Aufputschmittel sind in Stuttgart so verbreitet wie seit 25 Jahren nicht mehr. Auch bundesweit werden immer mehr Synthetik-Drogen geschluckt – auch, weil sie im Internet zu bestellen sind.

Freizeit & Unterhaltung : Ingmar Volkmann (ivo)

Stuttgart - Seit dem Einzug von Techno in die deutsche Popkultur in den 90er Jahren waren Amphetamin und Ecstasy als Treibstoff der Nacht nicht mehr so weit verbreitet wie heute. 2016 war die Zahl der Verstöße im Bereich Amphetamin in Stuttgart so hoch wie seit rund 25 Jahren nicht mehr, sagt Hendrik Weiß, der Leiter des Stuttgarter Rauschgiftdezernats. Im selben Jahr wurden laut dem Bundeskriminalamt in Deutschland über zwei Millionen Pillen sichergestellt und 10 000 Delikte in Zusammenhang mit Ecstasy registriert – mehr als doppelt so viele wie im Jahr 2012.

 

Die Stadt investiert in mehr Aufklärung

Ein Grund für den Anstieg im Bereich der Partydrogen: Die Vertriebsstruktur hat sich in den vergangenen Jahren radikal vereinfacht.
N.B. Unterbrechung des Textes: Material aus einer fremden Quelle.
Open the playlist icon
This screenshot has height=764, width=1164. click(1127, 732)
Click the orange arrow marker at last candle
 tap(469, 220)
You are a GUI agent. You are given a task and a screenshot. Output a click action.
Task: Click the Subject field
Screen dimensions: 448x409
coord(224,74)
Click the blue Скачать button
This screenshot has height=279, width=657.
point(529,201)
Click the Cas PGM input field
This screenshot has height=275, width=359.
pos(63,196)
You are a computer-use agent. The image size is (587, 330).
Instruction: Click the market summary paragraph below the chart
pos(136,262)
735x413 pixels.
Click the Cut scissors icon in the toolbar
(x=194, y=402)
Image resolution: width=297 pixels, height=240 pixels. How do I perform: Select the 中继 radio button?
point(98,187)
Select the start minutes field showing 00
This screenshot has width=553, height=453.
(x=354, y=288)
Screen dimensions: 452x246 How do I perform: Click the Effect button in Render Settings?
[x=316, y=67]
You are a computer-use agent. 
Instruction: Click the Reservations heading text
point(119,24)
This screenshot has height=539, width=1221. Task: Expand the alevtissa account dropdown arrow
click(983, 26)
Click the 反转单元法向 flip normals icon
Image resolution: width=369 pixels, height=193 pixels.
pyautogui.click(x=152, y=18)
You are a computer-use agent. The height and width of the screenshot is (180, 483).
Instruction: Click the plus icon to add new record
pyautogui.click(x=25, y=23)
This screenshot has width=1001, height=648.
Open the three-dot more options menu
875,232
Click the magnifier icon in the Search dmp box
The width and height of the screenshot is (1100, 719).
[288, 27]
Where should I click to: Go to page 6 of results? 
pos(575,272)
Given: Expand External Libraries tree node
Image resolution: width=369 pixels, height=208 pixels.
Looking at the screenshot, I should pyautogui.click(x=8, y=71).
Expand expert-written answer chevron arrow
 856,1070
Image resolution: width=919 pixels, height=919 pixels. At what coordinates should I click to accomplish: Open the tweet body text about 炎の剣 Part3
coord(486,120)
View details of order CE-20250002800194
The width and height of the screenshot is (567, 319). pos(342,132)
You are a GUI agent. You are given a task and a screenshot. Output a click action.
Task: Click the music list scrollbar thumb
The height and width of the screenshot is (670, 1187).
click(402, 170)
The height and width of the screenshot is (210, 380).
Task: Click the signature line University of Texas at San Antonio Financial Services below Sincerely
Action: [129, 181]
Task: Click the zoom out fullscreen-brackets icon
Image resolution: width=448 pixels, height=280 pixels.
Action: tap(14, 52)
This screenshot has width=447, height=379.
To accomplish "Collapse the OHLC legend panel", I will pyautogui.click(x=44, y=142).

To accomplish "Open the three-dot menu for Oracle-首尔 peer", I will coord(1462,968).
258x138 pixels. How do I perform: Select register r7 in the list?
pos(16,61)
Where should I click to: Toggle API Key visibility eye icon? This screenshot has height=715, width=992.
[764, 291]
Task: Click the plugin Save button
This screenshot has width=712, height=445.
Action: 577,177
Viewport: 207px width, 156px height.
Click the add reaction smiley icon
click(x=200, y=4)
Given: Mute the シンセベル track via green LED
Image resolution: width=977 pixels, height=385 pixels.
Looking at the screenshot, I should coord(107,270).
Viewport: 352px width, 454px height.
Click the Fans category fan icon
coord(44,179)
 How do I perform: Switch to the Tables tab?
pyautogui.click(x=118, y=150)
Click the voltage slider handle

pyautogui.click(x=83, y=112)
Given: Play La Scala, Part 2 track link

Schuld daran ist das Internet. „Der Internethandel hat den Drogenkonsum verändert. Früher musste man mit der Drogenszene in Kontakt treten, um sich Stoff zu beschaffen. Das war mit größeren Risiken verbunden. Heute kann man die Drogen von Zuhause aus bestellen, das senkt die Hemmschwelle und man bekommt das Zeug nach Hause geliefert“, sagt Hendrik Weiß. Diese Vertriebsstruktur schlägt sich in den gesunkenen Preisen nieder: Fünf Euro koste eine Ecstasy-Pille beim Großdealer, drei Euro im Dark Net.

Die Politik reagiert auf das veränderte Konsum-Verhalten. Der Stuttgarter Gemeinderat hat jüngst die Regelfinanzierung des Partydrogen-Beratungsprojektes Take in Stuttgart beschlossen. Die Initiative klärt in Clubs und bei Szene-Veranstaltungen über die Risiken von Party-Drogen auf. Dabei greift die Einrichtung Take auch auf Ergebnisse des sogenannten Drug-Checkings zurück: Dabei werden zum Beispiel Ecstasy-Tabletten auf ihre Inhaltsstoffe geprüft, um das Gesundheits-Risiko für die Konsumenten zu minimieren.

Kostenlose Überprüfung der Drogen-Qualität

Bisher muss Take dabei auf Test-Ergebnisse aus der Schweiz oder aus Österreich zurückgreifen, weil das Drug-Checking in Deutschland nicht erlaubt ist. Als erstes Bundesland will Hessen das nun ändern. Die dortige schwarz-grüne Regierung hat für ein entsprechendes Modellprojekt 400 000 Euro im Haushalt eingeplant. „Junge Erwachsene schmeißen sich alles ein. Uns geht es darum, sie zu schützen“, erklärt Marcus Bocklet, sozialpolitischer Sprecher der Grünen im hessischen Landtag. „Wir prüfen die Realisierung eines solchen Modellprojekts. Das nimmt Zeit in Anspruch, da das nur im rechtssicheren Rahmen denkbar ist“, ergänzt Esther Walter, Sprecherin des Hessischen Ministerium für Soziales und Integration.

Nicht alle sind von der Idee des Drug-Checkings überzeugt: Die Landesregierung von Baden-Württemberg plant derzeit nicht, Programme in diesem Bereich zu realisieren, erklärt ein Sprecher des Staatsministeriums auf Nachfrage unserer Zeitung. Hendrik Weiß vom Stuttgarter Rauschgiftdezernat warnt davor, die Dealer könnten die getesteten Pillen als Werbemaßnahme für ihr Angebot nutzen.